'I thought you said we'll have trouble there.'

'You damn right we will,' Boon said. 'It'll take that axe and shovel and bob wire and block and tackle and all the fence rails and me and you and Ned all three. That's who I'm laughing at: Ned. By the time we are through Hell Creek tomorrow, he's going to wish he hadn't busted what he calls his manners nor et nor done nothing else under that tarpollyon until he felt Memphis itself under them wheels.'

Then he waked me early. And everybody else within a half mile, though it still took some time to get Ned up from where he had slept in Ephum's house, to the kitchen to eat his breakfast (and even longer than that to get him out of the kitchen again with a woman in it). We ate breakfast—and after that breakfast if I had been a hunter or a fisherman I wouldn't have felt like walking anywhere for a while—and Boon gave Miss Ballenbaugh another ride in the automobile, but without Alice and Ephum this time, though Ephum was on hand. Then we—Boon—filled the gasoline tank and the radiator, not because they needed it but I think because Miss Ballenbaugh and Ephum were there watching, and started. The sun was just rising as we crossed the Iron Bridge over the river (and the ghost of that steamboat too; I had forgot that last night) into foreign country, another county; by night it would even be another state, and Memphis.

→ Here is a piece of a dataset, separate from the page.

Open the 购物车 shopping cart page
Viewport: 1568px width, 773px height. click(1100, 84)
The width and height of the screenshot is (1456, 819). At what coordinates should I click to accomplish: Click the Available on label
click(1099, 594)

'Providing we get through Hell Creek,' Boon said. 'Maybe if you'd just stop talking about it,' I said. 'Sure,' Boon said. 'Hell Creek bottom dont care whether you talk about it or not. It dont have to give a durn. You'll see.' Then he said, 'Well, there it is.' It was only a little after ten; we had made excellent time following the ridges, the roads dry and dusty between the sprouting fields, the land vacant and peaceful with Sunday, the people already in their Sunday clothes idle on the front galleries, the children and dogs already running toward the fence or road to watch us pass; then in the surreys and buggies and wagons and horse-and mule-back, anywhere from one to three on the horse but not on the mule (a little after nine we passed another automobile; Boon said it was a Ford; he had an eye for automobiles like Miss Ballenbaugh's), on the way to the small white churches in the spring groves.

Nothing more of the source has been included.